Updated on August 7, 2015
Single zone bus fare signals Translink heading into home stretch on Compass card, tough decisions to come
The new single zone for bus riders under the Compass card system, announced by acting Translink CEO Cathy McLay yesterday, signals Translink’s surrender, at last, on its requirement for Compass users to “tap off” on buses.
The “tap off” requirement was intended to monitor the length of rides and pave the way for “distance-based” fares, but Translink couldn’t make the policy work, a key reason the Compass rollout was seriously delayed. The solution: a single zone fare, no tap off.

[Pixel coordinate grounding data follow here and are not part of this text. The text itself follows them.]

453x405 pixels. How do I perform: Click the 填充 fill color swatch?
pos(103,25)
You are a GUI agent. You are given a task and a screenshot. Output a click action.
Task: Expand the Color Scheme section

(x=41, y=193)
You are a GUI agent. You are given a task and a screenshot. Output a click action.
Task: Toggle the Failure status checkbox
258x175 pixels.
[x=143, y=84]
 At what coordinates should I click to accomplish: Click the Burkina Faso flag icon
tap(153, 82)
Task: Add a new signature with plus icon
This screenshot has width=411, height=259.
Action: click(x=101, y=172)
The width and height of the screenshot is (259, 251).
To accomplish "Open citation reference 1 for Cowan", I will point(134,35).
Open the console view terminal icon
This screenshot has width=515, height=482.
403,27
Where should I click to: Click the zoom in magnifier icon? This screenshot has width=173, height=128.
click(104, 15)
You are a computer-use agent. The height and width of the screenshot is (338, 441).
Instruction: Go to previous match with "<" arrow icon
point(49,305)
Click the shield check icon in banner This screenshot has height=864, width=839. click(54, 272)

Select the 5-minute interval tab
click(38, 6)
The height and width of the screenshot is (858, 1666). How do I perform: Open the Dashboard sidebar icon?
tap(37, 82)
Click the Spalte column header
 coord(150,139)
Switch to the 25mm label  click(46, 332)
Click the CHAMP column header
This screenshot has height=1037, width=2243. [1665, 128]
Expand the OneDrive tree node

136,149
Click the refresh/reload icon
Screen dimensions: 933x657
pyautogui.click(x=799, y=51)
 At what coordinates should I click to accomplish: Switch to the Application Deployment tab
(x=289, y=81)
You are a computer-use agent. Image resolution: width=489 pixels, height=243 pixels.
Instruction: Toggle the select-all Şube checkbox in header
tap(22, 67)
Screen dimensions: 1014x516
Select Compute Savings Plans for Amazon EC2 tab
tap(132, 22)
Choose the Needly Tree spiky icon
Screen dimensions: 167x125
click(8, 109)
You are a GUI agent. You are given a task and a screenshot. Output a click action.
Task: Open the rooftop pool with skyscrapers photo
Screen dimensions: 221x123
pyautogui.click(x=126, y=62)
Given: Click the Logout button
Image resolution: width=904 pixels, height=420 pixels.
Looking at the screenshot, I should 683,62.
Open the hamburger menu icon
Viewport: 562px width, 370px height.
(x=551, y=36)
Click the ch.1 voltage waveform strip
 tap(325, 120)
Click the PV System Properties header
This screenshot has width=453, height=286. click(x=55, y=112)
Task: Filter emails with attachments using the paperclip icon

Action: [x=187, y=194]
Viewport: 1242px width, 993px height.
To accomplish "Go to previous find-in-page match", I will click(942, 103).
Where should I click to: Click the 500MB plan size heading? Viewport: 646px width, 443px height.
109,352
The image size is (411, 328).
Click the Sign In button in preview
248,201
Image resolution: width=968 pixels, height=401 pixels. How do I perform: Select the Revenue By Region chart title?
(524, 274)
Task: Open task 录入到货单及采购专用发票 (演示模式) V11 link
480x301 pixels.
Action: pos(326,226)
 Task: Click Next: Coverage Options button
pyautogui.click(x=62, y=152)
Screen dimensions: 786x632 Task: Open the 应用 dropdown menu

The only way the single zone would fly with riders was if the fare was frozen at the current single zone rate. That way it would be a financial win for some riders but no one would pay more. Equally significant: any fare increase on the base fare must go to the Mayor’s Council for approval, not a great idea at the moment.
The single zone also means Translink has abandoned the very heavy fines it was proposing to levy, right or wrong, on anyone who didn’t tap off. Despite the constant references to technical flaws in the system, I believe these policy issues were at least as much to blame for the delay in the Compass rollout.
“Distance based fares” may make a return; the current system is temporary.
Very tough conversations will follow, given the failure of the funding referendum and the general agreement fares cannot increase without killing ridership. Still to come: resolution of important fare issues like Compass cards for the homeless.
McLay’s first day is actually Aug. 11. Until then, former acting CEO Doug Allen is technically at the wheel. It’s safe to assume this announcement had his approval, as well as that of incoming provincial Translink czar Peter Fassbender. It is also likely that the departure of a platoon of senior staff, engineered by Allen in recent weeks, was a curtain-raiser to yesterday’s announcement.